Repeat the listing below word for word, leaving nothing out.

··········

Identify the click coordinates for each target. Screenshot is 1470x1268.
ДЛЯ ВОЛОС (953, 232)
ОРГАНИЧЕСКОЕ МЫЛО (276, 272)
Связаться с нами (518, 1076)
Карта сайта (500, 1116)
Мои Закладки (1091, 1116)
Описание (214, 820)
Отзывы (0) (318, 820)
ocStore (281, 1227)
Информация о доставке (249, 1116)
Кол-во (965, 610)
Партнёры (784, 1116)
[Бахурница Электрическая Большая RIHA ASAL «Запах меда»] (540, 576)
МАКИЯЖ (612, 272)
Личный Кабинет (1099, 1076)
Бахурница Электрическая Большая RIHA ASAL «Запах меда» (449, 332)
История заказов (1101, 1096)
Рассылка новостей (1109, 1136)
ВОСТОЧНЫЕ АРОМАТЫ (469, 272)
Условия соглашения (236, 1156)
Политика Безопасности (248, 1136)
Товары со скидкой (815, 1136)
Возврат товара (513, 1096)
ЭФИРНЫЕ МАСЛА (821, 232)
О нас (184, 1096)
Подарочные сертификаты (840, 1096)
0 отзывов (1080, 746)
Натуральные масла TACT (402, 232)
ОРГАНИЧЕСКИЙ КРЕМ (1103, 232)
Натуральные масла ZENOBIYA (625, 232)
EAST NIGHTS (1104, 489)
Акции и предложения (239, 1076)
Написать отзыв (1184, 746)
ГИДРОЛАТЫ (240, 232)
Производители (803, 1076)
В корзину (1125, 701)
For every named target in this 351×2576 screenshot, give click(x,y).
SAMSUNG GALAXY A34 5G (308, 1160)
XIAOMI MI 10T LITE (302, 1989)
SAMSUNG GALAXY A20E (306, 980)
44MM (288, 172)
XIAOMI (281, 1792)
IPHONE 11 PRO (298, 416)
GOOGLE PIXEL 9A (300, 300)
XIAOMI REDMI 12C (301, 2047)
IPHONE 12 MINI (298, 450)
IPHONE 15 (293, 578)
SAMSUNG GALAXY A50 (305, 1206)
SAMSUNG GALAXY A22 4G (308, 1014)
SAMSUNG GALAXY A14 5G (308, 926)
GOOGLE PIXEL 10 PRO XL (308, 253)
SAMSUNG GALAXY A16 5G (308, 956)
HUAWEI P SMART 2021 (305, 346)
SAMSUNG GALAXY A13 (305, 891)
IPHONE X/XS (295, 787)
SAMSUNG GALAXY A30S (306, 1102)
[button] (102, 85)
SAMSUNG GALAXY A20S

··········

**Output of the exercise:**
Identify the click coordinates for each target. Screenshot is 1470x1268.
ДЛЯ ВОЛОС (953, 232)
ОРГАНИЧЕСКОЕ МЫЛО (276, 272)
Связаться с нами (518, 1076)
Карта сайта (500, 1116)
Мои Закладки (1091, 1116)
Описание (214, 820)
Отзывы (0) (318, 820)
ocStore (281, 1227)
Информация о доставке (249, 1116)
Кол-во (965, 610)
Партнёры (784, 1116)
[Бахурница Электрическая Большая RIHA ASAL «Запах меда»] (540, 576)
МАКИЯЖ (612, 272)
Личный Кабинет (1099, 1076)
Бахурница Электрическая Большая RIHA ASAL «Запах меда» (449, 332)
История заказов (1101, 1096)
Рассылка новостей (1109, 1136)
ВОСТОЧНЫЕ АРОМАТЫ (469, 272)
Условия соглашения (236, 1156)
Политика Безопасности (248, 1136)
Товары со скидкой (815, 1136)
Возврат товара (513, 1096)
ЭФИРНЫЕ МАСЛА (821, 232)
О нас (184, 1096)
Подарочные сертификаты (840, 1096)
0 отзывов (1080, 746)
Натуральные масла TACT (402, 232)
ОРГАНИЧЕСКИЙ КРЕМ (1103, 232)
Натуральные масла ZENOBIYA (625, 232)
EAST NIGHTS (1104, 489)
Акции и предложения (239, 1076)
Написать отзыв (1184, 746)
ГИДРОЛАТЫ (240, 232)
Производители (803, 1076)
В корзину (1125, 701)
For every named target in this 351×2576 screenshot, give click(x,y).
SAMSUNG GALAXY A34 5G (308, 1160)
XIAOMI MI 10T LITE (302, 1989)
SAMSUNG GALAXY A20E (306, 980)
44MM (288, 172)
XIAOMI (281, 1792)
IPHONE 11 PRO (298, 416)
GOOGLE PIXEL 9A (300, 300)
XIAOMI REDMI 12C (301, 2047)
IPHONE 12 MINI (298, 450)
IPHONE 15 (293, 578)
SAMSUNG GALAXY A50 (305, 1206)
SAMSUNG GALAXY A22 4G (308, 1014)
SAMSUNG GALAXY A14 5G (308, 926)
GOOGLE PIXEL 10 PRO XL (308, 253)
SAMSUNG GALAXY A16 5G (308, 956)
HUAWEI P SMART 2021 (305, 346)
SAMSUNG GALAXY A13 (305, 891)
IPHONE X/XS (295, 787)
SAMSUNG GALAXY A30S (306, 1102)
[button] (102, 85)
SAMSUNG GALAXY A20S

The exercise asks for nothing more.